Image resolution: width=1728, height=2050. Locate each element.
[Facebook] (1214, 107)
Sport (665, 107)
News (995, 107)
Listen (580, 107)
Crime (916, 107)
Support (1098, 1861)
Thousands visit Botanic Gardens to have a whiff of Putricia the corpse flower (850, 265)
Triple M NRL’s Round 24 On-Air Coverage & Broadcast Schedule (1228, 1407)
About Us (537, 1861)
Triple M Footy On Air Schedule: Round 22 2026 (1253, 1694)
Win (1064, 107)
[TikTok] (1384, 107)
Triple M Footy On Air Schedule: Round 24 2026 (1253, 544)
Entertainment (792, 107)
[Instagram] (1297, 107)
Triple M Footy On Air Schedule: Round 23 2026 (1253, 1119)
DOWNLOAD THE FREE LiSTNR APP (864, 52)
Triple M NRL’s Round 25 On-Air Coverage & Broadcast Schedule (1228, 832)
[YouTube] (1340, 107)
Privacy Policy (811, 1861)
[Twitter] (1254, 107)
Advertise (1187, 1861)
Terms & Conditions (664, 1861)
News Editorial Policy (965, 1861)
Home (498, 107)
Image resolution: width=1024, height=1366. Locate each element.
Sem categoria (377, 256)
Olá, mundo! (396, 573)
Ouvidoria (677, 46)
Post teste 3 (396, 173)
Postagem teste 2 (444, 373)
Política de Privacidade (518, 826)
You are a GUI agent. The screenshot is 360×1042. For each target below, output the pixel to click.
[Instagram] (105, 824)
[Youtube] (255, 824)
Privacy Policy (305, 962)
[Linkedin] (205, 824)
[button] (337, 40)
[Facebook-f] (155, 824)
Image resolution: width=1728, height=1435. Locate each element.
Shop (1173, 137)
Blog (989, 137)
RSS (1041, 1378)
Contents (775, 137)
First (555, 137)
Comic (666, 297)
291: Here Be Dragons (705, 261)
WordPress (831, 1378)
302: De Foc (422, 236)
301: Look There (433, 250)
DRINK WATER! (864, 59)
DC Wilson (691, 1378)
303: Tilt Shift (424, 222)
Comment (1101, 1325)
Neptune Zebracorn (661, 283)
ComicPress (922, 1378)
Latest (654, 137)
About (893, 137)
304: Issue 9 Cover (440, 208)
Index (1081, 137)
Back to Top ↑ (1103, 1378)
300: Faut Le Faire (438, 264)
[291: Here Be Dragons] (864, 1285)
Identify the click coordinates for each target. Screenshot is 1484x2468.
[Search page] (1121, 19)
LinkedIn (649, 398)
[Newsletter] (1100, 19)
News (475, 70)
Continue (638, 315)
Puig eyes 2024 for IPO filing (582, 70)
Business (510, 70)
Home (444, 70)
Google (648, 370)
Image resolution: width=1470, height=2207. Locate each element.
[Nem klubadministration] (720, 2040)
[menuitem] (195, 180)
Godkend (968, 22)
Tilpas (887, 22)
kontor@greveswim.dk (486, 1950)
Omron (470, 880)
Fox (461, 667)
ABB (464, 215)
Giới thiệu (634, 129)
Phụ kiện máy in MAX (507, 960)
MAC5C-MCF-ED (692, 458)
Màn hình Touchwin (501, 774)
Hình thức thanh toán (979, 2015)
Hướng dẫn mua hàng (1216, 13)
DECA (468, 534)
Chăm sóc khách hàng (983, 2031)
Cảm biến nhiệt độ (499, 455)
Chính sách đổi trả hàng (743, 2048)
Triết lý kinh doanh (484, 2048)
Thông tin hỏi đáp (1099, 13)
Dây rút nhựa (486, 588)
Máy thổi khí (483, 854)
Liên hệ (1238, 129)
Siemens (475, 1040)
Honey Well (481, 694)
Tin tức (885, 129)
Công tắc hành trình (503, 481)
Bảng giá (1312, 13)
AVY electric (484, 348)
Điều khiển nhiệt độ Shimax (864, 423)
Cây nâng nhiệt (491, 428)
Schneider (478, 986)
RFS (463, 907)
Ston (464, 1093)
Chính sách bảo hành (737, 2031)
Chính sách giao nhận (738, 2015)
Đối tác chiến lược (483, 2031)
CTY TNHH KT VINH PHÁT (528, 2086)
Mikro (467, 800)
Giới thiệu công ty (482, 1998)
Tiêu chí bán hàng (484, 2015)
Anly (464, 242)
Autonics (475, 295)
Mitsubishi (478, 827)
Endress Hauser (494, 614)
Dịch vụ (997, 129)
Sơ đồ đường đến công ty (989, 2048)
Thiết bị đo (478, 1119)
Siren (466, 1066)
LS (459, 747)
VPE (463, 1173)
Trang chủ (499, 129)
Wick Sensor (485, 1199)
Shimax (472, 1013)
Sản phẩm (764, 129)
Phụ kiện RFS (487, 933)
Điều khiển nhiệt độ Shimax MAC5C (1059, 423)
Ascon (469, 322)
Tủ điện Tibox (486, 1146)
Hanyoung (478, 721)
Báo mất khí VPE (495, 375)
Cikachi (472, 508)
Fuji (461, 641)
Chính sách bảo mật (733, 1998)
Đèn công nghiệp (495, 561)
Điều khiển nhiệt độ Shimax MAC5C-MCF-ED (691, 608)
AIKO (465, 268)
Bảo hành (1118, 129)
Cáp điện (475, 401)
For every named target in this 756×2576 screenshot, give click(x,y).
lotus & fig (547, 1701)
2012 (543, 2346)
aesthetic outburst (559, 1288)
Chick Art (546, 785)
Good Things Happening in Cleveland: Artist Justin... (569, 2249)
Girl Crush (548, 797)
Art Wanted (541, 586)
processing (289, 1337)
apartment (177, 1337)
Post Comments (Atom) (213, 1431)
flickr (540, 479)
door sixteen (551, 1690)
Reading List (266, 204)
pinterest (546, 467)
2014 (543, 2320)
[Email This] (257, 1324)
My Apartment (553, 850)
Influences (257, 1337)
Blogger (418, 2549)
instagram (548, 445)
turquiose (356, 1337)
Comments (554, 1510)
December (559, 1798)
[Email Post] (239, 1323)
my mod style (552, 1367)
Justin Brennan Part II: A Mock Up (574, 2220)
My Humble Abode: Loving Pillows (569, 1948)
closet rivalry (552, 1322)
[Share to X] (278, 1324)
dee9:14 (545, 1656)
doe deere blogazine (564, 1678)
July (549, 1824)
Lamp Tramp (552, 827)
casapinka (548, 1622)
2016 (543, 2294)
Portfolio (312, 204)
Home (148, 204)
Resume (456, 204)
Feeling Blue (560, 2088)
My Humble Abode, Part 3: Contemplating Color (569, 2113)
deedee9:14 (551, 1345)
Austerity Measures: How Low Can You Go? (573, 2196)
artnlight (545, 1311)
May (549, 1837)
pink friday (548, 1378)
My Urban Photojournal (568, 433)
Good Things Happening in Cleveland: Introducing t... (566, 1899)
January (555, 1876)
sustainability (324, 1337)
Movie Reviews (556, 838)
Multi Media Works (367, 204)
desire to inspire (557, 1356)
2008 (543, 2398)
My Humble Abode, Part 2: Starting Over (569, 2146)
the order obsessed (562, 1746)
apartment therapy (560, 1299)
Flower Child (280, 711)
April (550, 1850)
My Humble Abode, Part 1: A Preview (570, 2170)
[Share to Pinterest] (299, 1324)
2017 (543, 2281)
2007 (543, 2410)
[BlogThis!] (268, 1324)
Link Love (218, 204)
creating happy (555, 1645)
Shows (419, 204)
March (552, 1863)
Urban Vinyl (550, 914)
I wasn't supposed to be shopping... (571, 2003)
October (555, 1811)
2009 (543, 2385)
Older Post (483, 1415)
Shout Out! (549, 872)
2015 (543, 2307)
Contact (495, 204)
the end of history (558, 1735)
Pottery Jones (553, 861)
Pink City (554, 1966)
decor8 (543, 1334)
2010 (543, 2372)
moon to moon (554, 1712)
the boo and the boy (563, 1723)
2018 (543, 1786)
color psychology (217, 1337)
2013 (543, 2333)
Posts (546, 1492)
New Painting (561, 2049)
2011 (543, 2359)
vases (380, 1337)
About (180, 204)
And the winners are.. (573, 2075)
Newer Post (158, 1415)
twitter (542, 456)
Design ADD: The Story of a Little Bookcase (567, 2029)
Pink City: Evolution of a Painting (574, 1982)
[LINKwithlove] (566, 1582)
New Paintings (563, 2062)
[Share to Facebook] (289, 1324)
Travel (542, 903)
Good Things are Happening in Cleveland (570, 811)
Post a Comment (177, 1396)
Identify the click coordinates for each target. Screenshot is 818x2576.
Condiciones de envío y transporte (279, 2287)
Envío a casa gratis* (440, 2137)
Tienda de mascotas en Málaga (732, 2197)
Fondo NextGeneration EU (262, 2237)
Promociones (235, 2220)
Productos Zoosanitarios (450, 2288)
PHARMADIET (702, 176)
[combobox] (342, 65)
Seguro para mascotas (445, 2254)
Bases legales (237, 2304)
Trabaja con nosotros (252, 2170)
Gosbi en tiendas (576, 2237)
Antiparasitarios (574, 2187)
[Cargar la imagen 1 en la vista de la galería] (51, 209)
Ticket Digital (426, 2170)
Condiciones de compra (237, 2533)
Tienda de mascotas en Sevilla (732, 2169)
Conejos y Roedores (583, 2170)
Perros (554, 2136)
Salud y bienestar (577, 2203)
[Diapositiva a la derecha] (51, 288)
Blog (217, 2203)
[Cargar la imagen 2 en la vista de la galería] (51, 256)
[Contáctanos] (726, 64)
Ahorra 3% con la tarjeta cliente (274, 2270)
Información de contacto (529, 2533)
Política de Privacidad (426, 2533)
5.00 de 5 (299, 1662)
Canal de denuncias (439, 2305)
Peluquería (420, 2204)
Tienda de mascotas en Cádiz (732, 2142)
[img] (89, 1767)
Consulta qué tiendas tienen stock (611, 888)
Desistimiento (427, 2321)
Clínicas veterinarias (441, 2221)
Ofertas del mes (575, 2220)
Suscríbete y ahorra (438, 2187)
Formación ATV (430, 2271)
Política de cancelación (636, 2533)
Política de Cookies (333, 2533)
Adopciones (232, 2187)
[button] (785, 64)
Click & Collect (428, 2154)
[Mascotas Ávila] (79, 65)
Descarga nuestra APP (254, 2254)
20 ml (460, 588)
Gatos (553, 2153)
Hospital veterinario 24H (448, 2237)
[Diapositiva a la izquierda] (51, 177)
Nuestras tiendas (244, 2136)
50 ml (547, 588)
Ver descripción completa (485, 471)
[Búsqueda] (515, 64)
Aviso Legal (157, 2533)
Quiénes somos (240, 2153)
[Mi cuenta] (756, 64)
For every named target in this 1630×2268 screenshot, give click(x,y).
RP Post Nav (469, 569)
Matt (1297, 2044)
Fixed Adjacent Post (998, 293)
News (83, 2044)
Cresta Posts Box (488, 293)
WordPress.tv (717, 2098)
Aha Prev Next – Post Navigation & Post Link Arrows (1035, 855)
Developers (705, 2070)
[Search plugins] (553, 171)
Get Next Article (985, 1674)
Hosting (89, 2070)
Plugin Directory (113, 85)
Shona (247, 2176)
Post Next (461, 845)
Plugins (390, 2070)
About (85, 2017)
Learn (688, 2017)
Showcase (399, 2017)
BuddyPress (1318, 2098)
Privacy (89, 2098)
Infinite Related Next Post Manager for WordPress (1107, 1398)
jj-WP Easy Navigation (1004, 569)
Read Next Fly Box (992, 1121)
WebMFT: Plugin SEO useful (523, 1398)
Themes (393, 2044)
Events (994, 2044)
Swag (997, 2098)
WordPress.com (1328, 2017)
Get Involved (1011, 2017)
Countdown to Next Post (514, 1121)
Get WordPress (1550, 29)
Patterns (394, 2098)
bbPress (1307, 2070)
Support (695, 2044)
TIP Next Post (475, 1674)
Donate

EXERCISE GOAL: Once the line with "color psychology (217, 1337)" is found in the records above, print exactly that line and every line after it through the line with "New Paintings (563, 2062)".

EXERCISE RESPONSE:
color psychology (217, 1337)
2013 (543, 2333)
Posts (546, 1492)
New Painting (561, 2049)
2011 (543, 2359)
vases (380, 1337)
About (180, 204)
And the winners are.. (573, 2075)
Newer Post (158, 1415)
twitter (542, 456)
Design ADD: The Story of a Little Bookcase (567, 2029)
Pink City: Evolution of a Painting (574, 1982)
[LINKwithlove] (566, 1582)
New Paintings (563, 2062)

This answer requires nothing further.